Have you ever had your idea killed? If the response you got sounded somewhat like "It won't work around here," or "We've always done it this way," odds are it wasn't necessarily because your idea was bad, it likely didn't align with the cultural norms of your organization. As the world changes quickly and companies seek to reinvent their products, services, and business models, the "silent killer" often appears. It isn't for lack of great ideas, fierce competition or shortage of resources. It is the very culture that lurks within the walls of your company.

You've likely heard the popular phrase "culture eats strategy for breakfast." Organizational culture is reflected in nearly every aspect of a company. We see culture exemplified through factors such as whether a company is willing to take risks or prefers to play it safe. Do they focus more on driving results and achievement or on people and relationships? Are they open to new opportunities and change? How do they generate and move ideas within the company?

Throughout history, companies have rapidly faded into irrelevance, not because they didn't see change coming, but because their culture couldn't shift into a new paradigm and innovate fast enough. You can have the best talent, best ideas, abundant resources and cash, but at the end of the day, if the key attributes and behaviours ingrained in your organization's culture do not align with the concept or idea, the success of your idea starts looking as if it's a matter of luck.

Let's take a recent example at Nokia. Nokia never suffered from a shortage of ideas. It spent $40-billion on research and development over the past decade, almost four times what Apple spent over the same period. Yet, if you read between the lines of Stephen Elop's now infamous Burning Platform memo, Nokia's culture grew so complacent and complex that despite having a product that resembled the look and functionality of the iPhone over 14 years ago, it shrugged off the idea and it never got to see the light of day.

Clearly, culture has a huge impact on the success and relevance of today's businesses; for some companies, culture has become a clear competitive advantage. Competitors can replicate your product, brand or business model, but replicating a winning culture is a difficult – if not impossible – task. Lou Gerstner, who is credited for turning around IBM in the early 1990s said, strategy by itself, though "terribly important," is not enough to save a dying company. "You don't 'win' with strategy, everybody's strategy in industry is fairly similar. There's no way to create a unique strategy." What Mr. Gerstner learned at IBM is that "culture is everything."

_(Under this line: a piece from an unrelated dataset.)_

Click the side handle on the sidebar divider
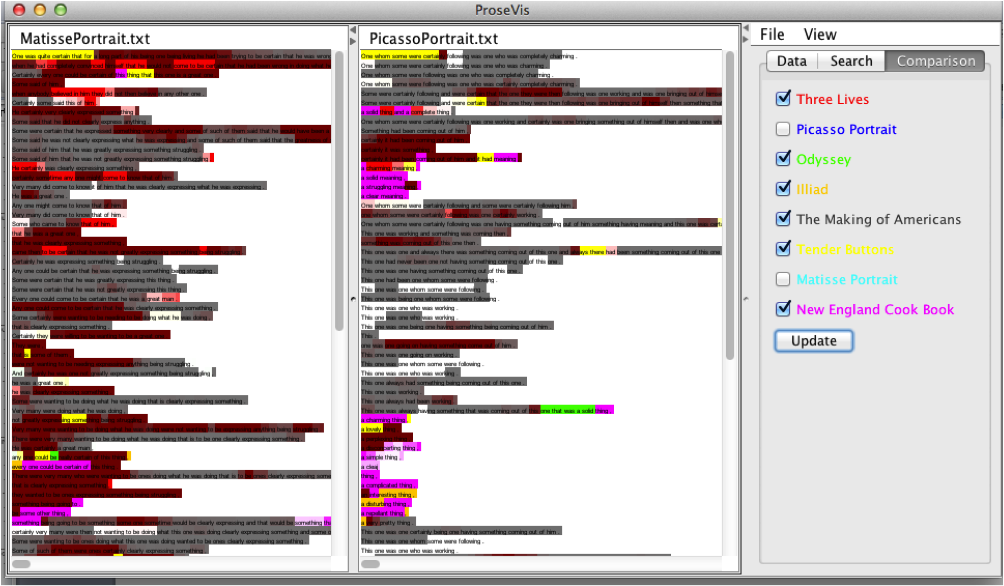 (x=745, y=298)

Despite its tribulations, Canadian success story Lululemon makes a good example of culture as a competitive advantage. Lululemon built their culture by fostering a place of entrepreneurship, giving employees the freedom to pursue creative endeavours and connecting with customers on an authentic level. In an industry saturated with competitors, where most players can set up similar stores and undercut pricing in a heartbeat, Lululemon continues to gain loyal customers who are brought into the fold through a unique store experience that their educators (their name for store associates) continue to execute in a consistent, yet personalized, fashion.

Netflix is a disruptive force in their industry and has out-innovated many incumbents. They openly share their organization's cultural handbook, which details how Netflix aligns all of its employees to nine behaviours and skills that are drivers of innovation and organizational agility (which include, among others, selflessness, curiosity, communications and courage). They also clearly call out behaviours and attributes that can inhibit innovation such as the intolerance of 'brilliant jerks' and curtailing process-adherence in exchange for creativity and self-discipline.

Cultures that foster innovation are unique to startups, right? Not exactly. As a 112 year-old company, 3M proves that fostering the right culture for innovation isn't only possible in smaller companies or startups. Though 3M has changed many CEOs over the past 40 years, the philosophy of William L. McKnight, its inspirational leader from 1929 to 1966, is passed along to every new scientist or engineer. The company's culture was shaped to firmly believe in tolerating mistakes, promoting networking, and allowing employees freedom by using 15 per cent of their paid time to "chase rainbows" and hatch their own ideas.

Innovation is too important to be left to chance. If you are not seeing progress in your company, consider how your culture needs to be adapted instead of considering moving around boxes on an organizational chart. Cultures aren't easy to change, but with the right leadership mindset, leading from the trenches to establish and foster the right norms and values that support innovation as a top priority, the door opens for growth, and who knows, maybe even your next competitive advantage.

Reuven Gorsht (@reuvengorsht) is global vice-president of customer strategy at SAP (@SAP) where he leads the company's global go-to market initiatives.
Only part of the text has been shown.